**** Dataset excerpts ****
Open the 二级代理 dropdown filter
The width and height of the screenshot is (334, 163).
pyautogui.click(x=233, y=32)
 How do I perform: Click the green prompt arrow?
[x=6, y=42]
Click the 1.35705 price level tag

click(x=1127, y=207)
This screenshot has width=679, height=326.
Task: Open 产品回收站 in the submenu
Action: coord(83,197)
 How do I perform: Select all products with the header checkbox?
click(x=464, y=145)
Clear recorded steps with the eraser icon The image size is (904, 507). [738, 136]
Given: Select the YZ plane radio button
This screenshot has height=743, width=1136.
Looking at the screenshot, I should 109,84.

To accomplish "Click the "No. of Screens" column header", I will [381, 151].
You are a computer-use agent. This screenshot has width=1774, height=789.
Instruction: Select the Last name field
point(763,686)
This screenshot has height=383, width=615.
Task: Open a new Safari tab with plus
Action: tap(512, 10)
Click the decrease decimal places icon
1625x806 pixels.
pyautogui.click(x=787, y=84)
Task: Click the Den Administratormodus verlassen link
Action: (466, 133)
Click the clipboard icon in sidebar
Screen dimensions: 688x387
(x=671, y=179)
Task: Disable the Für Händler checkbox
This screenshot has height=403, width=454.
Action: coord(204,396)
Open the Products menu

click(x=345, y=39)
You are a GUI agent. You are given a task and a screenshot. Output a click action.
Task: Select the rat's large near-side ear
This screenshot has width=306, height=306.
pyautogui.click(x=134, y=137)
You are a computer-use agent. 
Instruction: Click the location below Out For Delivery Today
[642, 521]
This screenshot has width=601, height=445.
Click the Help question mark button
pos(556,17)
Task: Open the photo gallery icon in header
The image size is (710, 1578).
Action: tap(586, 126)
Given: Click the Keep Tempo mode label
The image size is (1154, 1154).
****
> **Task details**:
Nothing in the entries may be left out; each line is to be output exactly.

> **Result for this task**:
Open the 二级代理 dropdown filter
The width and height of the screenshot is (334, 163).
pyautogui.click(x=233, y=32)
 How do I perform: Click the green prompt arrow?
[x=6, y=42]
Click the 1.35705 price level tag

click(x=1127, y=207)
This screenshot has width=679, height=326.
Task: Open 产品回收站 in the submenu
Action: coord(83,197)
 How do I perform: Select all products with the header checkbox?
click(x=464, y=145)
Clear recorded steps with the eraser icon The image size is (904, 507). [738, 136]
Given: Select the YZ plane radio button
This screenshot has height=743, width=1136.
Looking at the screenshot, I should 109,84.

To accomplish "Click the "No. of Screens" column header", I will [381, 151].
You are a computer-use agent. This screenshot has width=1774, height=789.
Instruction: Select the Last name field
point(763,686)
This screenshot has height=383, width=615.
Task: Open a new Safari tab with plus
Action: tap(512, 10)
Click the decrease decimal places icon
1625x806 pixels.
pyautogui.click(x=787, y=84)
Task: Click the Den Administratormodus verlassen link
Action: (466, 133)
Click the clipboard icon in sidebar
Screen dimensions: 688x387
(x=671, y=179)
Task: Disable the Für Händler checkbox
This screenshot has height=403, width=454.
Action: coord(204,396)
Open the Products menu

click(x=345, y=39)
You are a GUI agent. You are given a task and a screenshot. Output a click action.
Task: Select the rat's large near-side ear
This screenshot has width=306, height=306.
pyautogui.click(x=134, y=137)
You are a computer-use agent. 
Instruction: Click the location below Out For Delivery Today
[642, 521]
This screenshot has width=601, height=445.
Click the Help question mark button
pos(556,17)
Task: Open the photo gallery icon in header
The image size is (710, 1578).
Action: tap(586, 126)
Given: Click the Keep Tempo mode label
The image size is (1154, 1154).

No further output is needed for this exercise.